At least he sounded utterly indifferent; somehow that made it easier to stand knowing how much of a fool she'd just made of herself in front of him. "Sure," she said, leaning her head back against the wall. "I guess so."

"The Dying Will bullet takes a person's regrets and turns them into strength," Reborn said then. "Someone who's been shot with a Dying Will bullet can do anything, no matter how pathetic he is otherwise." He paused. "Or she, as the case may be."

Tsunako blinked at him, remembering that moment of exhilarating freedom. "You did that to me." He stared at her, unblinking. "Why?"

"To see what you're actually made of," he said. She waited, but he didn't elaborate. Eventually he adjusted his hat. "Come on," he told her. "This would be a terrible place to be ambushed."

"Ambushed," Tsunako said. "Sure." She pushed herself to her feet anyway, retrieved her bag, and continued the walk homewards.
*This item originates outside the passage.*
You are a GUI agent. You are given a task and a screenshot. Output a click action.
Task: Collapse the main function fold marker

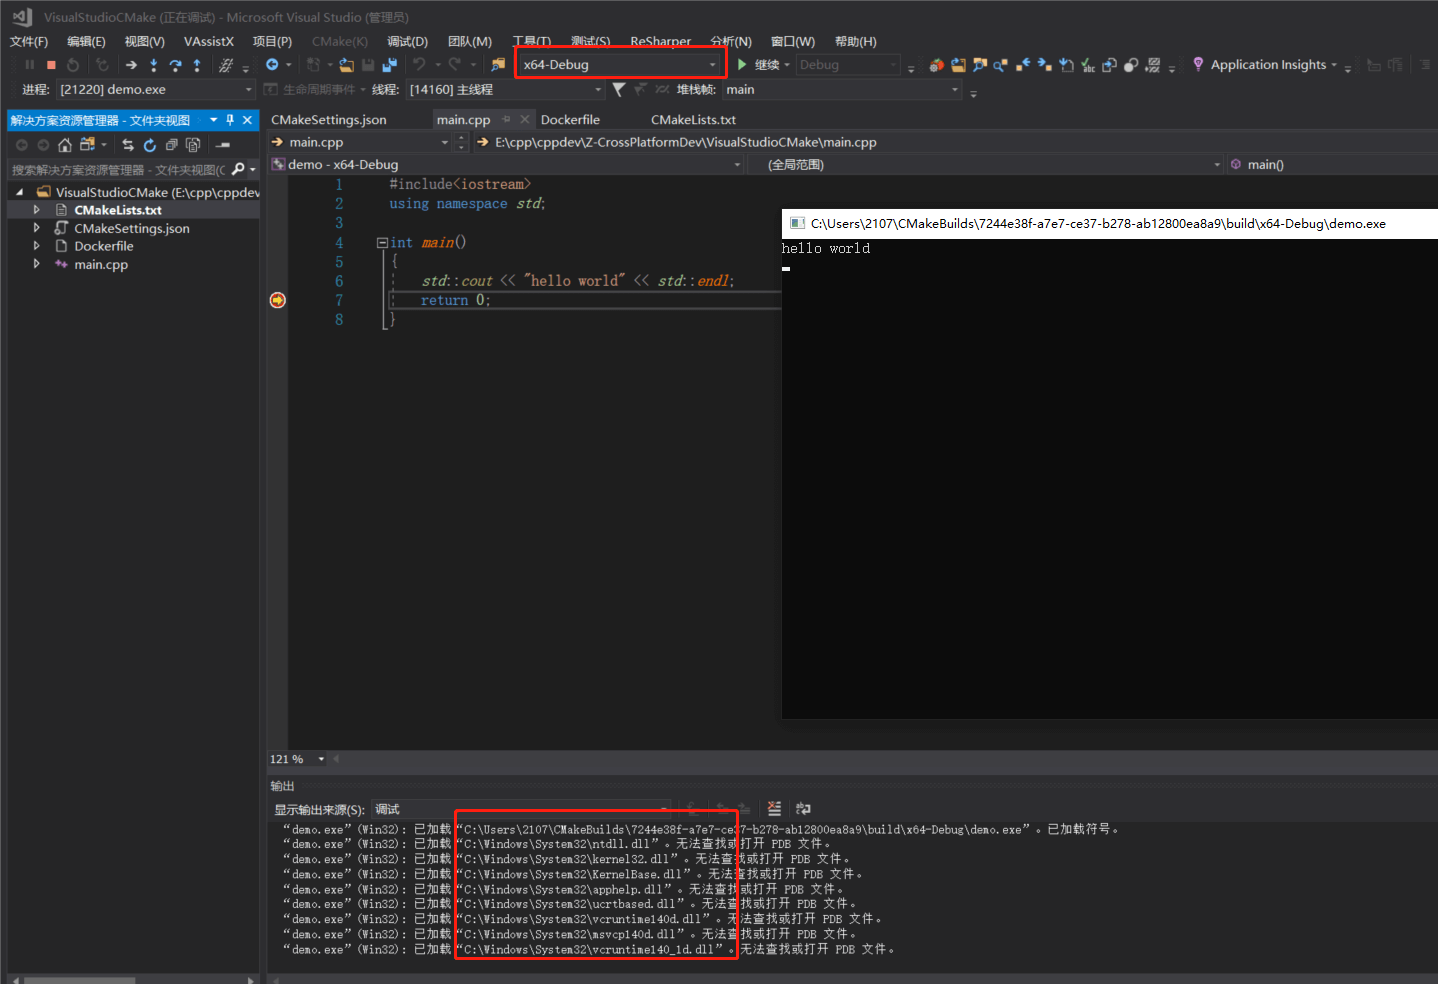point(382,243)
Reborn didn't say anything else till they turned in at the front walk. "The Dying Will state is the first step," he said. "It can be learned. And controlled. Think on that." He hopped up onto the wall that circled the house and sauntered away with that.

Tsunako stared after him, baffled, and then shook her head, more concerned with slipping into the house and washing her face before she encountered either of her parents. Luck was with her in that much, at least.

And maybe one other thing: the next day at school, Sakura and Yuuko stayed well away from her. So maybe that was something, at any rate.